Introduction:
Sterile pyuria in the elderly is commonly seen in the Microbiology laboratory. We sought to evaluate a method for excluding fastidious uropathogens, such as Actinotignum schaalii, as a cause for sterile pyuria in this group.
Methods:
As per laboratory protocol, urines are cultured onto horse-blood agar (HBA) and ‘Brilliance UTI’ chromogenic agar then incubated overnight (≥16 hours) in room air. During early March 2017, when negative growth was associated with a urine white cell count ≥50x106/L in a patient ≥65 years old, plates were re-incubated for a further 72 hours in 5% CO2. Additionally, specimens were inoculated onto HBA and chocolate agar (CA) and incubated in 5% CO2 for 72 hours.
Results:
16707 urine samples were processed by the laboratory with 208 (1%) cases of sterile pyuria in the elderly identified.

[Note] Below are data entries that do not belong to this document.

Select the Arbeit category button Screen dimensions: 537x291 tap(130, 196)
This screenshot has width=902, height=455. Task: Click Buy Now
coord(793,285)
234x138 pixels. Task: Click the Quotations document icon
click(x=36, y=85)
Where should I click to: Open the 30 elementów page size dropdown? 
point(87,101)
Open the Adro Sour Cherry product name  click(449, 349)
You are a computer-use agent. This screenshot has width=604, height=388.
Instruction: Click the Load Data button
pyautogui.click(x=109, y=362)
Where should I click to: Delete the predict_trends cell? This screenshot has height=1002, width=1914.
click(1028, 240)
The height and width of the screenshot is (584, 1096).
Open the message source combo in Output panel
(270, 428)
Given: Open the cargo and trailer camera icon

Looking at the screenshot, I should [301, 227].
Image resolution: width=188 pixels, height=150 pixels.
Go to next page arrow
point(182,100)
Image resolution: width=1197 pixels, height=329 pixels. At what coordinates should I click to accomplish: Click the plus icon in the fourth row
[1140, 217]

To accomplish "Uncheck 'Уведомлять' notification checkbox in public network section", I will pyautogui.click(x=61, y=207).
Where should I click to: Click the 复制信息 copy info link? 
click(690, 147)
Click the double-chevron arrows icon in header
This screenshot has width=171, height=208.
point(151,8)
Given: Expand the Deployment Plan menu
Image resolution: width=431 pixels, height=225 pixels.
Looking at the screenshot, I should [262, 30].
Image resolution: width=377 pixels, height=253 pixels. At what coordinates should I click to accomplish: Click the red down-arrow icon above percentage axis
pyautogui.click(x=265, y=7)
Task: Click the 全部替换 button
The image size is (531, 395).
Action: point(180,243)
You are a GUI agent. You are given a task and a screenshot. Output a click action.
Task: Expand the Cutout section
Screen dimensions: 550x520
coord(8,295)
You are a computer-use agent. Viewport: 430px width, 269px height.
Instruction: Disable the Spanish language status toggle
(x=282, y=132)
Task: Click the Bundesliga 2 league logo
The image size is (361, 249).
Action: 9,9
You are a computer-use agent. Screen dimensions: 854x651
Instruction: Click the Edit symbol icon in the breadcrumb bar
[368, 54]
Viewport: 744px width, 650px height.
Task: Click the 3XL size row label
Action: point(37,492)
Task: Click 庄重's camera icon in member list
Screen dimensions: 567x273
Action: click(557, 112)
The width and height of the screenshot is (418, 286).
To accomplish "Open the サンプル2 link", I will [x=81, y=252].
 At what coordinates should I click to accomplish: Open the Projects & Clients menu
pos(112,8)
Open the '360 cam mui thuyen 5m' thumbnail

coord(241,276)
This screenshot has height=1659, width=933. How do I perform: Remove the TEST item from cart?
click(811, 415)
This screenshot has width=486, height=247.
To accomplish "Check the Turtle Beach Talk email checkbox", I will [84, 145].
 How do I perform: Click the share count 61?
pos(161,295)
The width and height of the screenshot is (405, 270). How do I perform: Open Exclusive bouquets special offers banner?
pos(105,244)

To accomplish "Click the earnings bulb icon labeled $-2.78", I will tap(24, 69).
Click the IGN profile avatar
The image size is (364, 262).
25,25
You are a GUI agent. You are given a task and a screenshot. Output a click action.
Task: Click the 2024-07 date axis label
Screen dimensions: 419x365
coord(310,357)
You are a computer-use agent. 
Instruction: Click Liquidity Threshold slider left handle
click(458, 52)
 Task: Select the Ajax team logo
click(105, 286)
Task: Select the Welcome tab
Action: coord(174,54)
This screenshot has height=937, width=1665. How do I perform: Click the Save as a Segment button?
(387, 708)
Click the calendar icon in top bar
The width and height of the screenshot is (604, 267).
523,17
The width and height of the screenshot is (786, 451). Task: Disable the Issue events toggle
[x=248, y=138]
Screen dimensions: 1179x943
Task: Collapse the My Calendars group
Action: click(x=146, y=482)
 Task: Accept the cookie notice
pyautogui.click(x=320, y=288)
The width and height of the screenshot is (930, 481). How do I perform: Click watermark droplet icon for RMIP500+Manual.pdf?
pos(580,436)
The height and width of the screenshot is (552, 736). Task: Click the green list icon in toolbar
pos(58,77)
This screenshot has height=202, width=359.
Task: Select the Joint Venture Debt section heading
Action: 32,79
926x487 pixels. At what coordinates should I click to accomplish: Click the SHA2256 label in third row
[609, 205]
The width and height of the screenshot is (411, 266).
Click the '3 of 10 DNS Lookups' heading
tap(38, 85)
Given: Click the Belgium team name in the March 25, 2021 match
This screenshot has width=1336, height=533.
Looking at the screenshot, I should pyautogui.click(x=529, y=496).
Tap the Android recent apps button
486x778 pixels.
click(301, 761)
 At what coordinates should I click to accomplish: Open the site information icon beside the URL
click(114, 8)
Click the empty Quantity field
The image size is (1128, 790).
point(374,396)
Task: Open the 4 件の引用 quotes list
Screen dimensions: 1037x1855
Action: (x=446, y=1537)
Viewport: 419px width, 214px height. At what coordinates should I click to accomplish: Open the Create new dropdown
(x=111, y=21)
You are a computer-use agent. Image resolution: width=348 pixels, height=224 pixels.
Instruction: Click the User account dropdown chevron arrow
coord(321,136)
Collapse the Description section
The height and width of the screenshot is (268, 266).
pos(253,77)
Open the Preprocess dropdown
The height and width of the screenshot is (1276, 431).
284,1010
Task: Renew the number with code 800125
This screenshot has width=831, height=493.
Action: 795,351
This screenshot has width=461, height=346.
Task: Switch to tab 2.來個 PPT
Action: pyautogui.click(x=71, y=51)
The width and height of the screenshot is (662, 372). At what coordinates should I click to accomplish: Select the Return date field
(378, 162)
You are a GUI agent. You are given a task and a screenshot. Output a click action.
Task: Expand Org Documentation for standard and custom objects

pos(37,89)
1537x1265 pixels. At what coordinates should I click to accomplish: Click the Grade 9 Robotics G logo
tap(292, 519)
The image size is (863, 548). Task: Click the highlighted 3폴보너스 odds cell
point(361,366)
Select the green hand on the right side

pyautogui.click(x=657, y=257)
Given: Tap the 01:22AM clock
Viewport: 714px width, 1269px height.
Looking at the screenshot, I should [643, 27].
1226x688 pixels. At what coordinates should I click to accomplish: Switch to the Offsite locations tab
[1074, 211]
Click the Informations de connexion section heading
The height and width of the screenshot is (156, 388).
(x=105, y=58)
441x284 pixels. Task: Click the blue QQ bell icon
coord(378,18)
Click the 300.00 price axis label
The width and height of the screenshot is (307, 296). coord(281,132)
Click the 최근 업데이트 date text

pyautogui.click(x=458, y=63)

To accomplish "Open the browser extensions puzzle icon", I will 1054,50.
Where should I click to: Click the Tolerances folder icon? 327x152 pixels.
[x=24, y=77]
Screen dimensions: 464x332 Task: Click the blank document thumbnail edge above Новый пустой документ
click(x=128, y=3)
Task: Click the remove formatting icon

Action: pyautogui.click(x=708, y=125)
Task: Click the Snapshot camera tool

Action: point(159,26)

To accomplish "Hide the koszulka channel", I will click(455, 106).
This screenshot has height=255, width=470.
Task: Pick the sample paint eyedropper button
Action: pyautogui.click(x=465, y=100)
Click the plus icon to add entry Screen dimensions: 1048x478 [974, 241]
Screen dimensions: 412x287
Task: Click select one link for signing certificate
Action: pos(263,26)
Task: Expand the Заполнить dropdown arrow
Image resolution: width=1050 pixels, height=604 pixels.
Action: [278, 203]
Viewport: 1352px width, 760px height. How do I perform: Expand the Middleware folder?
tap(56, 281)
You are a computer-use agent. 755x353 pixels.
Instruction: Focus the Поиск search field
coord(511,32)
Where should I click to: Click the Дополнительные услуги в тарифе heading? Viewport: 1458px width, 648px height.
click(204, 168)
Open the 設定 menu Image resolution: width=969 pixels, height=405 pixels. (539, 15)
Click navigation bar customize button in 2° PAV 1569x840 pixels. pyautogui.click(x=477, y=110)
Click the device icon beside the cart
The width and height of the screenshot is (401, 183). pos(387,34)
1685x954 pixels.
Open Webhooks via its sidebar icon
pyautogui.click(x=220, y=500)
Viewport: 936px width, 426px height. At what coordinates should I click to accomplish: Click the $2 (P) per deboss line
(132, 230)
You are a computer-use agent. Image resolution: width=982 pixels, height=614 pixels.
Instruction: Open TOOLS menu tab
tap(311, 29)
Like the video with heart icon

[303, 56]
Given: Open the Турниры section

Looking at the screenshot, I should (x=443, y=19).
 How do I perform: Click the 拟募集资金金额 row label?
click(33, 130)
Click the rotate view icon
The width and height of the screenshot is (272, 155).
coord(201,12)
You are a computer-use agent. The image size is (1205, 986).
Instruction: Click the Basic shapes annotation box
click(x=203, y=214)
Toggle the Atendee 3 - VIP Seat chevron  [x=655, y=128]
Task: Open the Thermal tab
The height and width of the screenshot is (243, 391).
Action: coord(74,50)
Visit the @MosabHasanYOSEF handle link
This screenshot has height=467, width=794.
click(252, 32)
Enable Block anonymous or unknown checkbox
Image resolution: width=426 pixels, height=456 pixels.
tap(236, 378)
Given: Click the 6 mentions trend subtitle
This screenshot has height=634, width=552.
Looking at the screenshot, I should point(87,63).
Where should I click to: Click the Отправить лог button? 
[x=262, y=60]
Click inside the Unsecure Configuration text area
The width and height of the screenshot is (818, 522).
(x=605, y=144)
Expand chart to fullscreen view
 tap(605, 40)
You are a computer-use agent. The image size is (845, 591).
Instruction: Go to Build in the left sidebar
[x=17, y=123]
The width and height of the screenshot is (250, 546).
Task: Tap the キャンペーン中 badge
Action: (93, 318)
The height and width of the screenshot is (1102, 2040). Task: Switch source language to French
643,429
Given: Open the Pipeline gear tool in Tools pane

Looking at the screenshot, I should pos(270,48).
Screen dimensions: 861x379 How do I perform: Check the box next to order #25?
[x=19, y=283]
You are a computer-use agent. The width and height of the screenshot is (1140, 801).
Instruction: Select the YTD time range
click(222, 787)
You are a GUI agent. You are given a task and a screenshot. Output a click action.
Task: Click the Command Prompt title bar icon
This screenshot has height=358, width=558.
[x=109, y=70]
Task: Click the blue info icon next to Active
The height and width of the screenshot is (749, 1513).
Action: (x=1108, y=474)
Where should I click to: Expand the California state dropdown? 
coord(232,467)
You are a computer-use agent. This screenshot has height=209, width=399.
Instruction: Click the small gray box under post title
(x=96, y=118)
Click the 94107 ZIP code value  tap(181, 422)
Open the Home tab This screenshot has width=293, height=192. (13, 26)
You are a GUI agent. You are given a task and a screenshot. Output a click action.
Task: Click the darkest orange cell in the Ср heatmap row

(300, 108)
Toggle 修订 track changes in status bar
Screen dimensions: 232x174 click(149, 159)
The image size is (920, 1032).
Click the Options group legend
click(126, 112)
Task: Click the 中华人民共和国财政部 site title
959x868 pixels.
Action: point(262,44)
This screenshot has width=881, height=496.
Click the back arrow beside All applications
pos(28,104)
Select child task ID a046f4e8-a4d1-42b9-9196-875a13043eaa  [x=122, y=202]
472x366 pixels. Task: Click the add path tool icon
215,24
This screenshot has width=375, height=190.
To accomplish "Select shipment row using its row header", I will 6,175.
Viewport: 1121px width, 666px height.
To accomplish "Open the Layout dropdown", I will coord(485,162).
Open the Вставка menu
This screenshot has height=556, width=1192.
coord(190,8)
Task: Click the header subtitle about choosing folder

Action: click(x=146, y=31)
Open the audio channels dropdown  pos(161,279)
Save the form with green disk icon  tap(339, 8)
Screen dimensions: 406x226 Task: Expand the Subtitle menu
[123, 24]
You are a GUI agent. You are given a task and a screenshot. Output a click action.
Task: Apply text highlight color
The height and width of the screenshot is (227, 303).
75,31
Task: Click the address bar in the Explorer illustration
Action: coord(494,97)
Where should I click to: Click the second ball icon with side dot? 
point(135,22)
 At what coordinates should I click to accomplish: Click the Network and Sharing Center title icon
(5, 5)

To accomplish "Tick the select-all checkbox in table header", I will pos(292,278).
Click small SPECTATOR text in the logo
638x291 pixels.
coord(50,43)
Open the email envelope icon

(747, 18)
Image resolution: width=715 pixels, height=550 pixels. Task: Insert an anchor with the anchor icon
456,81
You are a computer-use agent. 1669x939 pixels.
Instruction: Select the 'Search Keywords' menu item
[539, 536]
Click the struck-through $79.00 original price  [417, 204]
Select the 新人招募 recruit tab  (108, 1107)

On further incubation, 116 patients (56%) grew a mixed growth of ≥3 distinct organisms with 27 (23%) only evident on the third day. Female gender correlated with higher likelihood of mixed growth (OR 4.67, p=<0.001) and higher epithelial cell count (mean 24.3x106/L vs 3.1x106/L, p=<0.001). A single organism was grown in 24 patients (12%) with 22 of these evident at 48 hours. Of these pure isolates, 9 (4%) were possible uropathogens (with no isolates of Actinotignum schaalii) and 15 were considered contaminants. Incubation in 5% CO2 did not increase yield, with only 3 (non-fastidious) isolates growing only on the recultured HBA/CA plates. True sterile pyuria was seen in 68 patients (33%) with no growth at 72/96 hours, with preponderance in males (OR 3.64, p=<0.001).
Conclusion:
The majority of cases of sterile pyuria at 24 hours did not demonstrate significant growth of a pure pathogen with only 4% growing a possible uropathogen after prolonged incubation. Prolonged incubation of negative plates for a further 24 hours in air may be indicated in cases of sterile pyuria in the elderly but has a low yield in our setting.